What the task asks:
Filter the entries below, keeping only lines with the word "icon".

Dataset content:
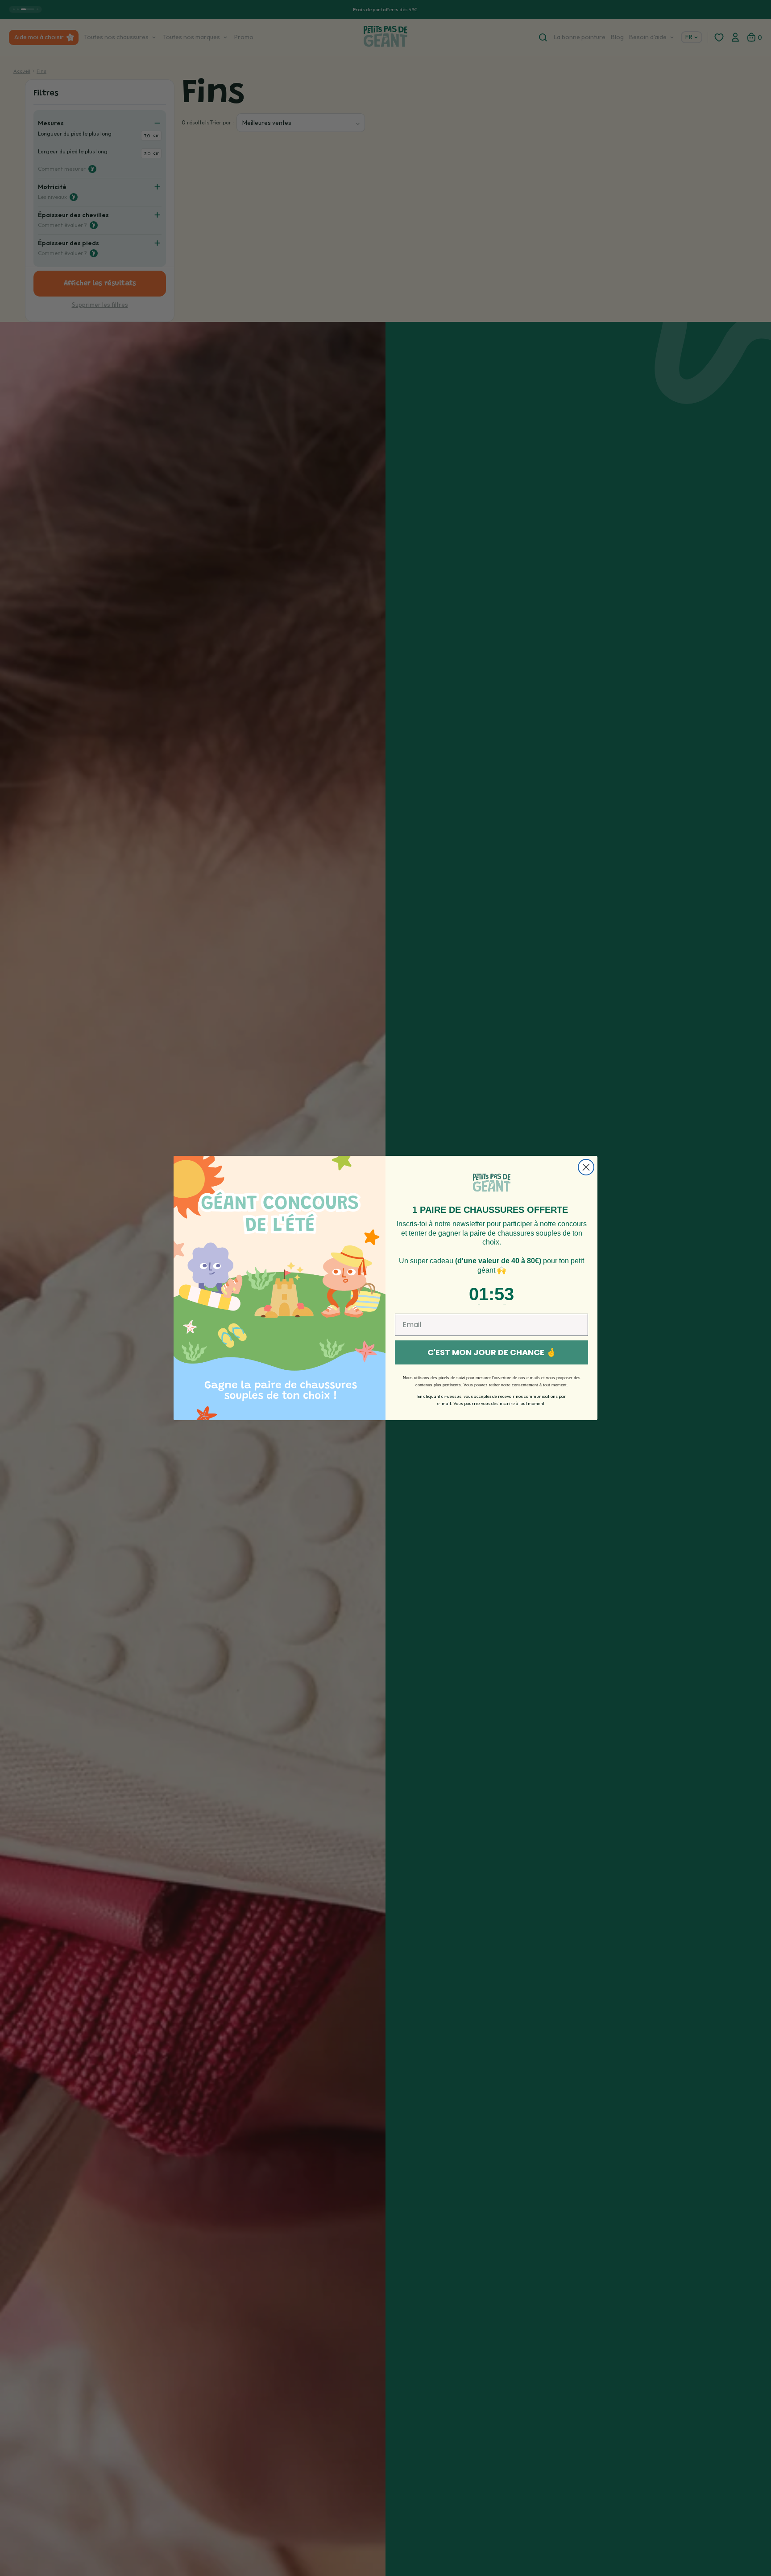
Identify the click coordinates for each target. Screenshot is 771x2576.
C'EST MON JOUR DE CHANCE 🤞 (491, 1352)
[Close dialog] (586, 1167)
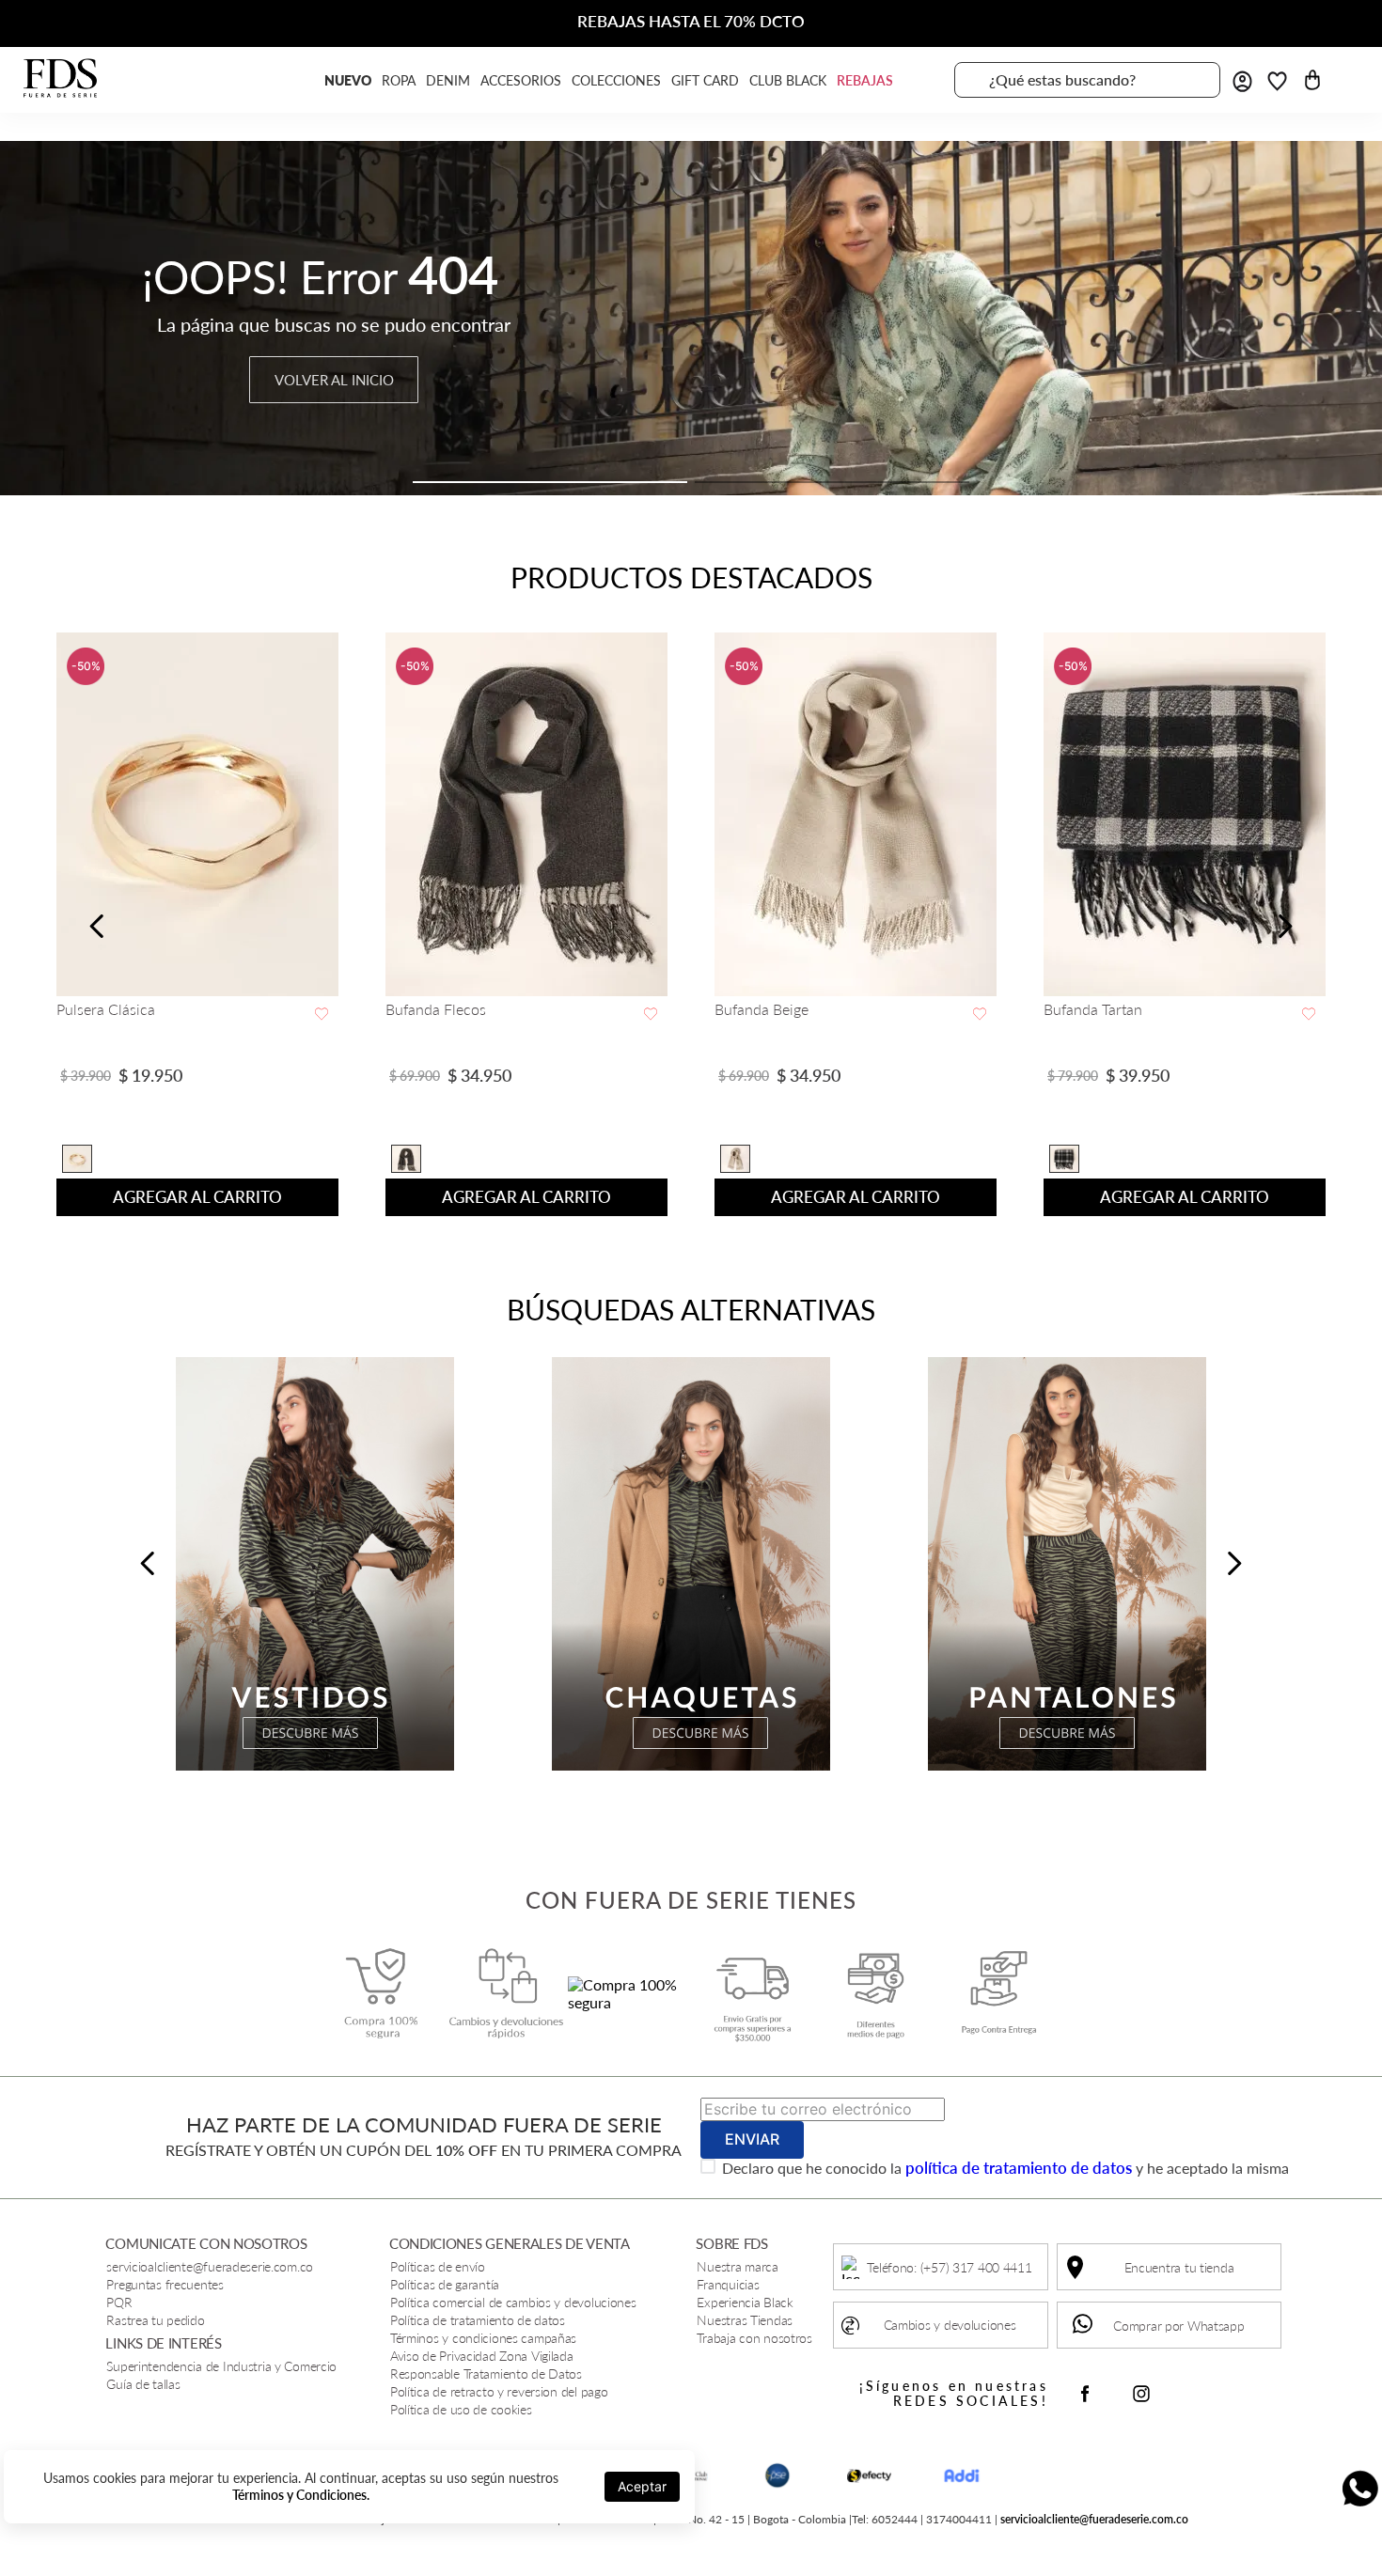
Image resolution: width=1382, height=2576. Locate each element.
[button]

==

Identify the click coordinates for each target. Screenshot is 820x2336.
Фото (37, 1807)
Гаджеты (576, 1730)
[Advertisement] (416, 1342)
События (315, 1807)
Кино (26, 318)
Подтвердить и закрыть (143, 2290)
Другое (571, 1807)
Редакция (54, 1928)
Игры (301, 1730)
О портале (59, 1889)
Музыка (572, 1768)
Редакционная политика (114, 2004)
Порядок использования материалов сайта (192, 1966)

---

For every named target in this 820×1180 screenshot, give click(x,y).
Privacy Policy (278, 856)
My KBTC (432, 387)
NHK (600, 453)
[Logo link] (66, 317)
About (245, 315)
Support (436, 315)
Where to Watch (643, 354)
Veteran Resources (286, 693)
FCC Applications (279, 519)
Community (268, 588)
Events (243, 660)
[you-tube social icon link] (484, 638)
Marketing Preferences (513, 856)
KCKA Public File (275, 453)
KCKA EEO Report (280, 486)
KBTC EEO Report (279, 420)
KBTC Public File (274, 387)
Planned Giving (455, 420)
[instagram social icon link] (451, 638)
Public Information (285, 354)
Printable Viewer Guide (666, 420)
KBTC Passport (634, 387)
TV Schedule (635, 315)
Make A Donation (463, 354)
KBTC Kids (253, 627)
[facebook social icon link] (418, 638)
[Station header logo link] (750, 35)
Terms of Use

Response for this exercise:
[you-tube social icon link] (484, 638)
[instagram social icon link] (451, 638)
[facebook social icon link] (418, 638)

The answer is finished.